I think you are missing one important point in your analysis of this "industry" and and its prospects. Even if these companies reap the benefits of this major problem, the way they need to be analyzed is a special one, not the way a typical equity is measured in terms of earnings growth and price/earnings multiples but rather as a fixed income investment and using discounted cash-flow analysis.

Their prospects for earnings will run out shortly after the passing of Jan 1, 2000. This is especially true if the problem is as catastrophic as has been written about in this forum (if the problem is not fixed in a timely fashion--the companies will be out of business).

This question was asked of many of the companies CEO's on CNBC and few had any concrete plans for continuing earnings growth other than the idea that those companies they work for will want to continue to use them for additional "solutions".

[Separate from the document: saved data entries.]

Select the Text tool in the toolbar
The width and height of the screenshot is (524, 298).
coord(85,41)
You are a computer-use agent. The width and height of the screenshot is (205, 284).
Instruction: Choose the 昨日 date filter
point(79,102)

Traditional equity analysis with price/earnings multiples assume a perpetuity with a growth factor. Fixed-income analysis looks to discount cash flows. If DDIM is expected to earn $1.00 in '97 (Phil Lee's numbers) and assuming 200% earnings growth for '98, '99, '00, and '01 discounted at a conservative 0% gives a present value of $31. After 2001 there won't be a market to fix problem that occurred a year earlier. So what are these companies going to do after this windfall? What will their markets be and what will their growth prospects be?

Something to think about.

Mondoman--thank you for some common sense.